WHAT IS REQUIRED
Retype everything from "Key Takeaways" down to "due to ambiguity." in the piece on passive aggressive behavior at work, keeping each word and mark unchanged.

QUOTED PASSAGE

* start *

How to Deal with Passive Aggressive Behavior at Work
Passive aggressive behavior is often very difficult to identify. In her 2023 study, Georgiana Corcaci described passive aggressive behavior as a kind of social defense used by people who don’t feel safe expressing anger directly.
In the workplace, passive aggression often passes for quirks or stress. It causes trust to break down and progress to stall, all without being directly confronted. If you want to spot passive aggression early, you have to watch for what’s not said.
Key Takeaways
- Passive aggressive behavior is often a social defense mechanism used when people feel unsafe expressing anger directly, making it harder to identify than overt conflict.
- Common signs include indirect resistance such as sarcasm, vague criticism, missed deadlines, and withholding information while appearing cooperative.
- Digital communication amplifies passive aggression through delayed replies or vague emails, which can increase stress due to ambiguity.

* end *

DATA
* start *

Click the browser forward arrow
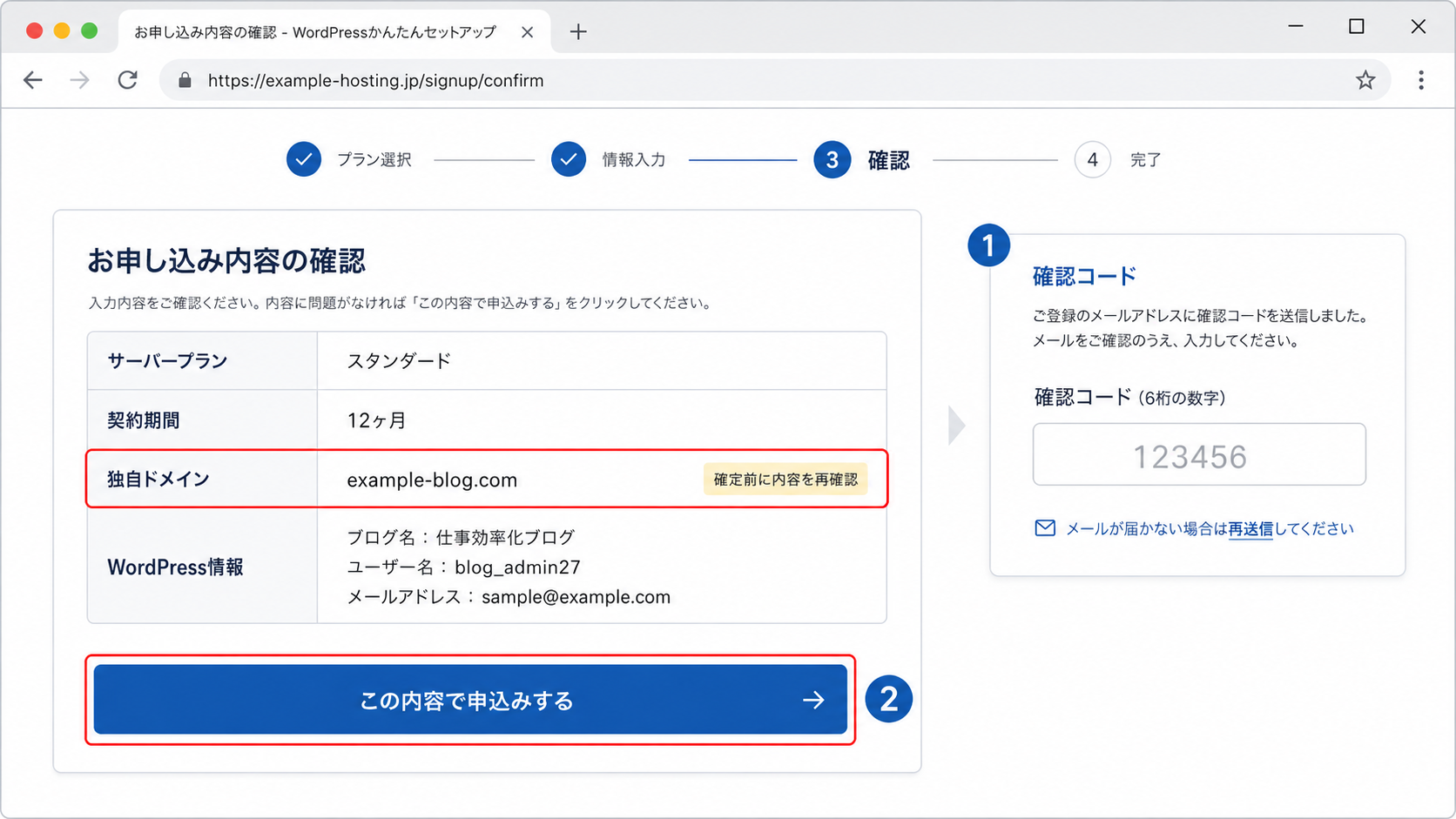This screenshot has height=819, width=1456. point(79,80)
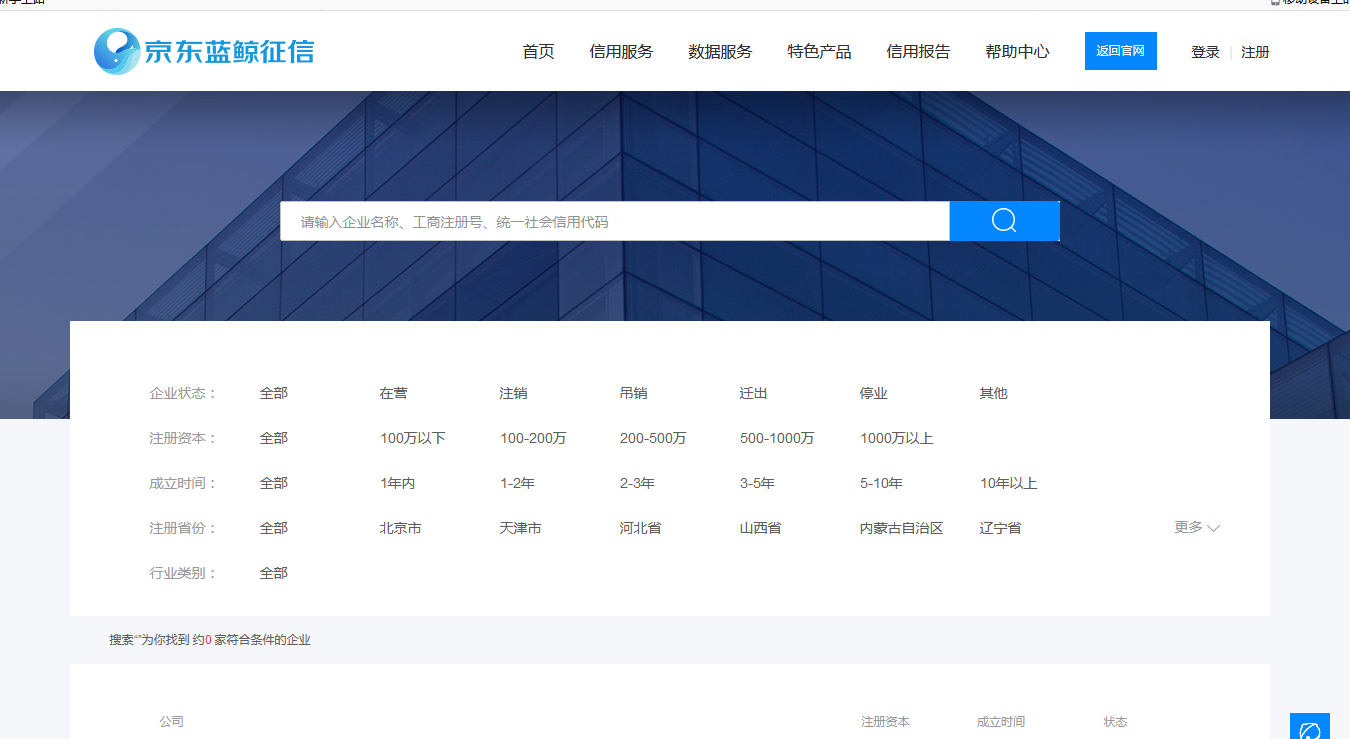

* end *

TASK OUTPUT
Key Takeaways
- Passive aggressive behavior is often a social defense mechanism used when people feel unsafe expressing anger directly, making it harder to identify than overt conflict.
- Common signs include indirect resistance such as sarcasm, vague criticism, missed deadlines, and withholding information while appearing cooperative.
- Digital communication amplifies passive aggression through delayed replies or vague emails, which can increase stress due to ambiguity.